After all those sugary and chocolatey treats the Saurus gorged over the holidays, a healthy and fresh vegan raw dessert is a nice change. This recipe makes 6 delicious cupcakes that have a soft creamy filling and a nice textured base. The filling will set easily in the fridge, and is best served straight from the fridge. If stored in the freezer, remember to thaw for at least 20 minutes before serving!
Raw Raspberry Cupcakes by Saurusfood http://saurusfood.com/wp-content/uploads/2015/12/raw-raspberry-cupcakes.jpg
Servings 6 cupcakes
Prep Time 20 minutes
Passive Time 20 minutes
Total Time: 40 minutes
- food processor, powerful blender, or hand-held processor
- cupcake pan (with cupcake liners)
- frosting piping bag
Ingredients - Base
- 60 g pitted dates
- 50 g ground almonds
- 15 g shredded coconut (3tbsp)
Ingredients - Filling
- 300 ml whole dry cashews (soaked for 6-8 hours or overnight)
- 40 g coconut oil (melted)
- 15 g agave nectar (2/3 tbsp)
- 30 g frozen raspberries
- juice from half a lemon
- pinch of salt
Ingredients - Frosting
- 100-120 g frozen bananas
- 50-60 g frozen raspberries
- Chop up the dates and mix all base ingredients - in a food processor if you have one, or by hand (with the help of a fork) - until it becomes a sticky dough that will hold its shape when moulded.
- Press the ball of dough into the bottom of the six cupcake liners, and place in the freezer while you prepare the filling.
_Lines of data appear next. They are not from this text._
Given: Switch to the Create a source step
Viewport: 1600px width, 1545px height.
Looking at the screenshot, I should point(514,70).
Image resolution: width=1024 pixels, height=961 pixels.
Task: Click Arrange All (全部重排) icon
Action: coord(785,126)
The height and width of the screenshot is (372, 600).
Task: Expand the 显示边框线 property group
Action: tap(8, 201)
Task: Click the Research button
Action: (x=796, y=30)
- Mix soaked cashews, coconut oil, agave nectar, the raspberries, salt, and lemon juice - either in a food processor or powerful blender if you have one, or with a hand-held processor in a bowl - until smooth.
- Spoon the filling into the six cupcake liners on top of the prepared base, and place in the fridge or freezer until set.
- Before serving, blend the frosting ingredients until smooth and squeeze on top of the cupcakes using the frosting piping bag. Decorate with frozen raspberries.
If stored in the freezer, thaw for at least 20 minutes before serving. Will stay fresh in the fridge for 2-3 days.